Soudain, des pas dans les escaliers. Le géôlier... Mon coeur se mit à battre à cent à l'heure. Il était venu chercher l'un de nous. L'un de nous allait y aller. On se regardaient avec Dreran. Comme deux enfants qui jouaient à cache-cache et que le loup arrivait. L'air de dire: "On reste ensemble et on se tire d'ici" Mais là, on pouvaient pas se tirer. Et surtout, c'était pas un jeu. C'était la vraie vie. Dure. Noire. L'homme se rapprocha. Il sentait une forte odeur d'alcool. C'était le gardien numéro 5. Il y en avait une vingtaine en tout mais seulement cinq s'occupaient de nous. Lui, c'était Nere. Il pouvait être sympa quand il avait poussé l'alcool. Mais sobre, il était insupportable. Pourtant, c'était celui qu'on préferaient avec Dreran parce que, avec lui, on s'amusaient bien et parfois, il nous faisait goûter son alcool. Mais surtout, avec lui, on se faisaient pas de bile. Il avait un gros nez rouge, rempli d'alcool. Un ventre proéminent, de petits yeux fatigués et quelques cheveux noirs. Un véritable ivrogne. Il portait sa tenue de gardien ouverte pour laisser passer son ventre. Une tenue entièrement verte foncée avec des boutons en cuivre, une ceinture et un pantalon de même couleur. A la ceinture, ses clés cliquetaient entre elles, dans un bruit métallique. Il avait toujours à la main un bâton pour frapper certains détenus. Il se tourna vers ma cellule et passa la clé dans ma serrure. Ma porte s'ouvrit. Il me dit: "C'est à toi M. Fais pas trop le fouttoire (il hoqueta) En fait, si, met le fouttoire (il rit légèrement)." Il passa des menottes à mes poignets meurtris. Mais j'avais l'habitude de ces menottes. Celles qui m'emmenaient vers l'extérieur. Vers le dehors. Ce putain de dehors où je ne voulais pas du tout aller. Il ferma ma cellule. Je passe un dernier regard vers mon ami qui m'offre un pouce en l'air et un clin d'oeil. Il était adossé contre le mur, comme si il s'apprêtait à pleurer. Moi, à chaque fois que c'était situation inverse, quand c'était Dreran qui partait, je chialais. Sûrement la peur de perdre un ami. Ouais, ça devait être ça. Puis après, je fesait les cents pas, tentant d'écouter ce qui ce passait en haut.

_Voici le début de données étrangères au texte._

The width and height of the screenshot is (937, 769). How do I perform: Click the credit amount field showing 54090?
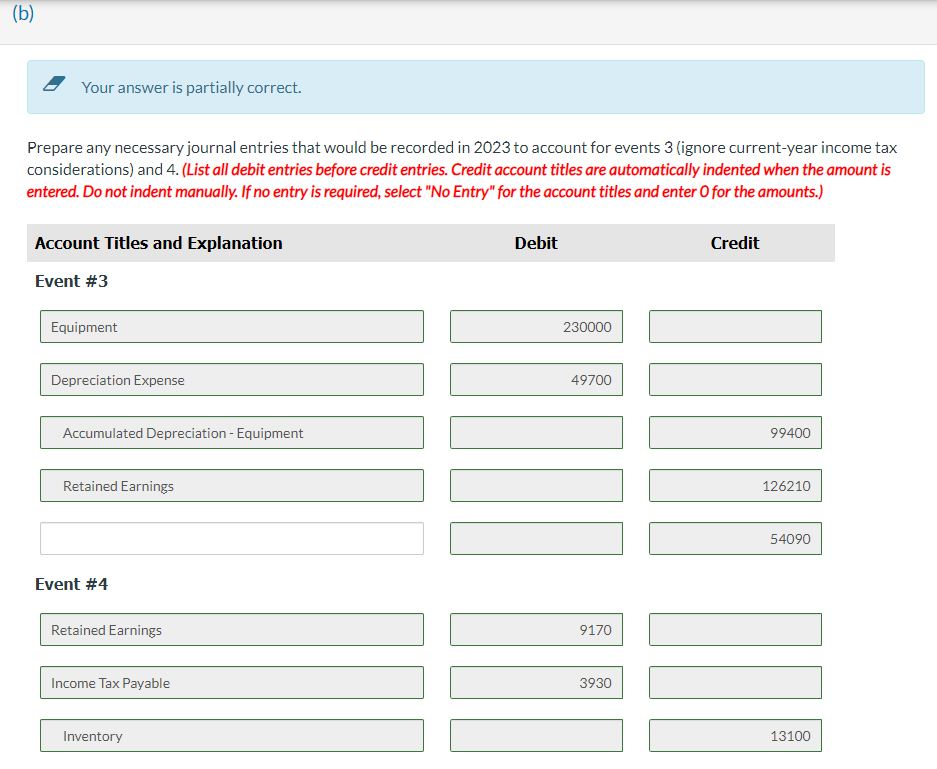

Mais là, c'était moi qu'on emmenait en haut. Nere n'avait même pas besoin de me tirer, je connaissais le principe, il m'emmenait en haut et après, fallait le lançer. Rien de plus simple. Y a juste moi entre les deux. La pierre angulaire. Avec d'un côté, l'humain, et de l'autre, celui qui t'arrache la gueule, celui qui tue, qui bouffe. Le Monstre. M. Ca venait de là. M. Monstre. On s'étaient pas fait chier mais je détestais ce nom. Monstre. J'allais l'entendre ce nom. Pendant longtemps encore. En tout cas, on arriva en bas de l'escalier qui reliait jusqu'à nos cellules. On étaient dans le couloir principal. Le bruit commençait à s'intensifier. Je m'assit dans le SAS. On appellaient ça le SAS parce que c'était l'endroit le plus insonorisé de l'endroit donc, on étaient dans une bulle avant de ressortir dans le monde de la mort et du danger. On y accédait seulement par cette escalier. On étaient au premier étage. On avaient même pas besoin de passer devant d'autres cellules. C'était les autres qui passaient devant nous habituellement. Dans cette salle, il y avait une table, une chaise et une armurerie avec des sets d'armures et des armes par milliers, rangées par ordre de taille et de puissance. On s'habillaient en fonction. Moi, je prenais pas d'armes. Tout ce que je faisais, c'était m'asseoir à la table et attendre mon tour. Pas de décoration dans la pièce. Juste une bannière avec la devise du coin. "Tuer ou se faire tuer." Une phrase classique qui venait d'une oeuvre populaire mais je ne sais pas laquelle. Une bannière pourpre avec des bords noirs et le symbole de l'endroit. Et encore ces murs gris en pierres, les mêmes que ma cellule mais cette fois, sans fenêtre. Une porte en bois et voilà. Nere me donna un peu de pain que je dévora sans attendre. J'avais tellement faim. Tellement. Je but un peu aussi. De l'eau. Il y en avait sur la table. Je ne sait pas si elle était potable mais je m'en foutais. J'avais soif. Ca allait commencer. Je devais être prêt. Je gratta sans faire attention à ma pierre greffée dans ma paume. Va falloir que je le sorte. Mais pas maintenant. Dehors.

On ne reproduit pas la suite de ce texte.